Geological complex of ancient rocks in Western Australia

The Narryer Gneiss terrane is a geological complex in Western Australia that is composed of a tectonically interleaved and polydeformed mixture of granite, mafic intrusions and metasedimentary rocks in excess of 3.3 billion years old, with the majority of the Narryer Gneiss terrane in excess of 3.6 billion years old. The rocks have experienced multiple metamorphic events at amphibolite or granulite conditions, resulting in often complete destruction of original igneous or sedimentary (protolith) textures. Importantly, it contains the oldest known samples of the Earth's crust: samples of zircon from the Jack Hills portion of the Narryer Gneiss have been radiometrically dated at 4.4 billion years old, although the majority of zircon crystals are about 3.6-3.8 billion years old.

The Narryer Gneiss terrane is adjacent to the northernmost margin of the Yilgarn craton and is abutted on the north by the Gascoyne Complex metasedimentary and metagranite orogen. The Narryer Gneiss terrane also includes parts of the Yarlarweelor Gneiss which abuts to Nabberu Basin metamorphic sequences of the Bryah-Padbury Basins, where it is present as discontinuous slivers of metamorphic rocks, pelites, metaconglomerates and gneisses caught up within regional strike-slip oblique thrust faults.

The Narryer Gneiss in this far-eastern region may form the basement to the 2.0-1.8 billion year old Proterozoic rocks, and the unconformity surface may be preserved within the thrust sheets.

The Narryer Gneiss terrane is divided into four major rock sequences (Myers 1990); the Dugel Gneiss, Meeberrie Gneiss, Manfred Complex, and unassigned polydeformed leucocratic gneisses and metasediments.

==Dugel Gneiss==
The Dugel Gneiss is syenogranitic or monzogranitic in composition and this is interpreted as the protolith.
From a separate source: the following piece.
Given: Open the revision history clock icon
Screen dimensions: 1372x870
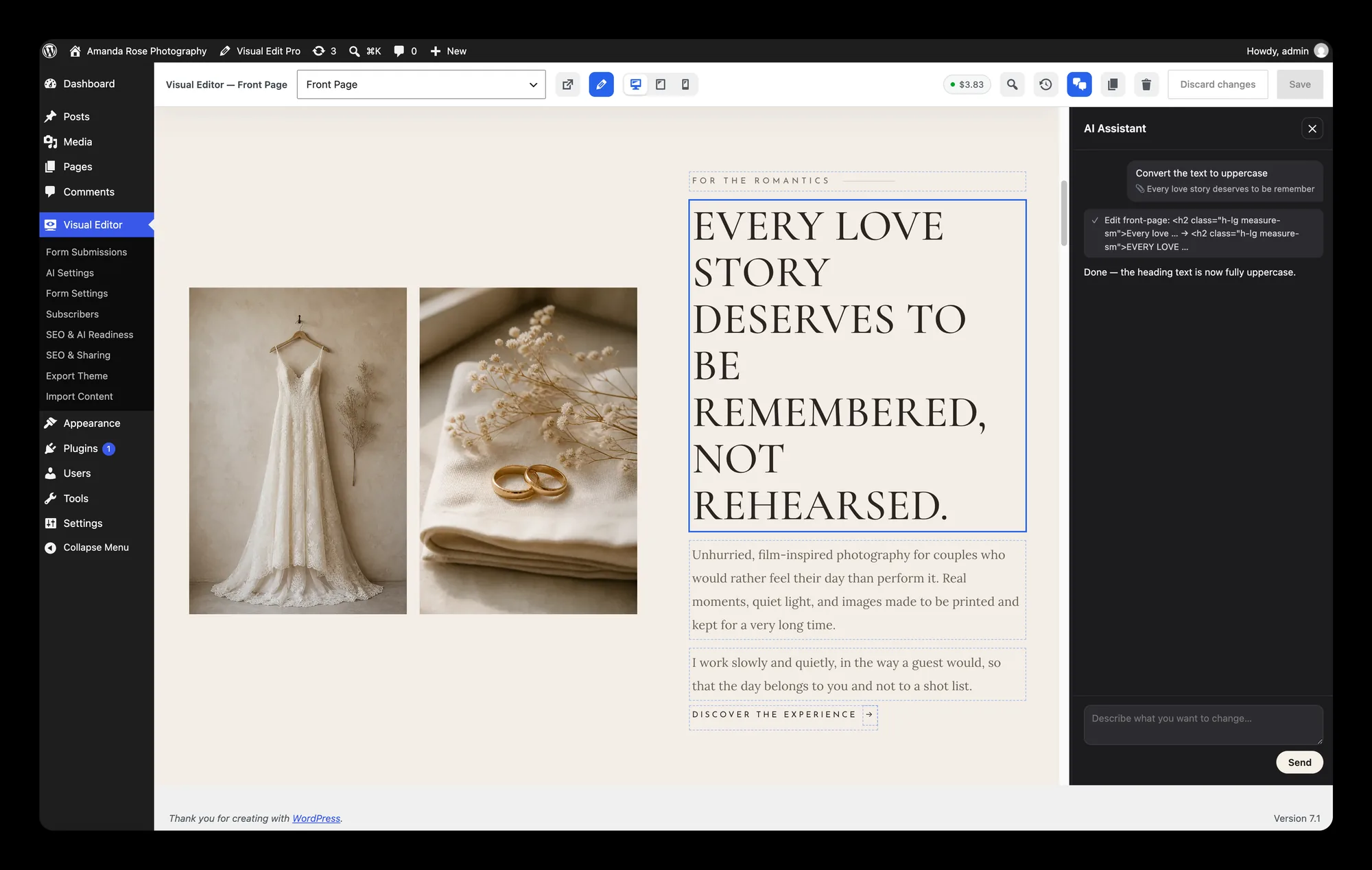Looking at the screenshot, I should [x=1045, y=84].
The gneiss is leucocratic, with only minor amounts of biotite and muscovite. The rock exhibits variable intensity of metamorphic banding which may include grain size variations, and has a high degree of deformation around the margins, and preserves an amphibolite facies metamorphic assemblage. The gneiss is pervasively shot through with pegmatite veins.
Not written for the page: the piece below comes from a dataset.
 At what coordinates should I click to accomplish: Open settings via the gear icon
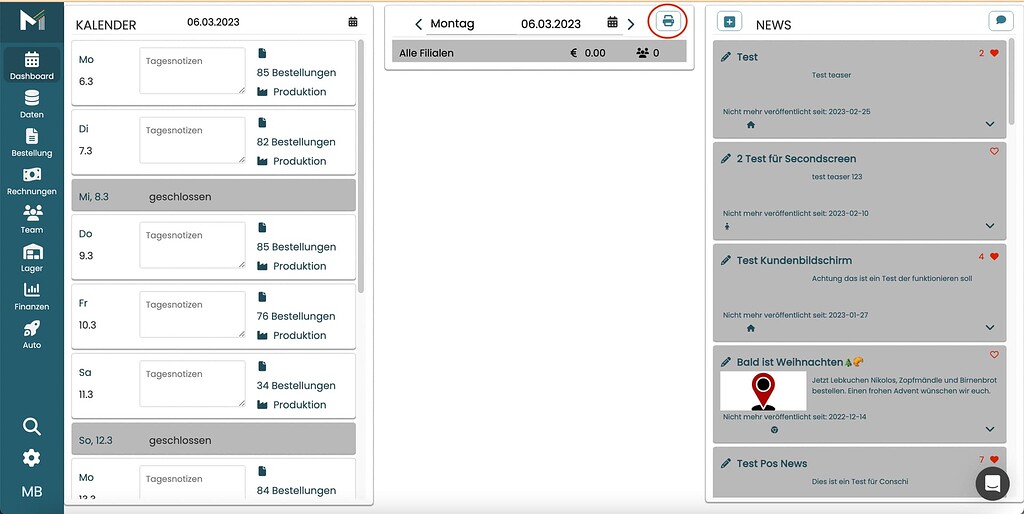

Within the low-strain zones, the Dugel Gneiss exists as a medium-grained leucocratic metagranite with phenocrysts of K-feldspar which has recrystallized into granulite facies. The rock is greasy-looking with annealed quartz and feldspar, and syn-granulite facies leucosomes cutting across metamorphic banding, and subsequently deformed by later metamorphism.

The Dugel Gneiss is considered to be intruded into the older Meeberrie Gneiss, possibly as sheets or sills, but most contacts are overprinted by ductile metamorphic banding or mylonite zones.

==Meeberrie Gneiss==
The Meeberrie Gneiss is a generally ductilely deformed banded gneiss of monzogranitic composition, and its protolith is interpreted as a set of monzogranite sills or lopolithic intrusions.

The gneiss is heavily banded by layers of amphibolite-K-feldspar-quartz of varying grainsize, plus networks of pegmatite veins. Most is strongly deformed, but least-deformed areas show a relict porphyritic to equigranular texture.

==Manfred Complex==
The Manfred Complex is a heavily attenuated and discontinuous series of ultramafic to mafic cumulates contained within a matrix or wall-rocks of mixed Dugel and Meeberrie Gneisses. The rock types are primarily pyroxene gabbro to amphibolite, with rare serpentinised peridotite and dunite, occasionally containing relict igneous or metamorphic olivine.

These boudins of material range from centimetre-scale to ~100m thick and one kilometre long and, based on their position within anticlines and synclines in the Mount Narryer area, are interpreted to have intruded subparallel to bedding and are now strung out by shearing.

The Manfred Complex is interpreted to represent an early Archaean mafic to ultramafic layered intrusion which has been disaggregated. This disaggregation is partly tectonic, but in some areas evidence suggests that this was mostly achieved by the intrusion of the Dugel and Meeberrie gneisses as sills or sheets.

Geochronology on the Manfred Complex places its age at around 3.73 billion via Pb-Pb on zircon. This makes it the oldest recognised intrusive rock on the Earth, containing the oldest known igneous textures and mineral assemblages.

==Metasedimentary rocks==
Metasedimentary rocks from within the Narryer Gneiss terrane account for about 10% of the outcrop and are variably deformed but uniformly of at least amphibolite grade metamorphism.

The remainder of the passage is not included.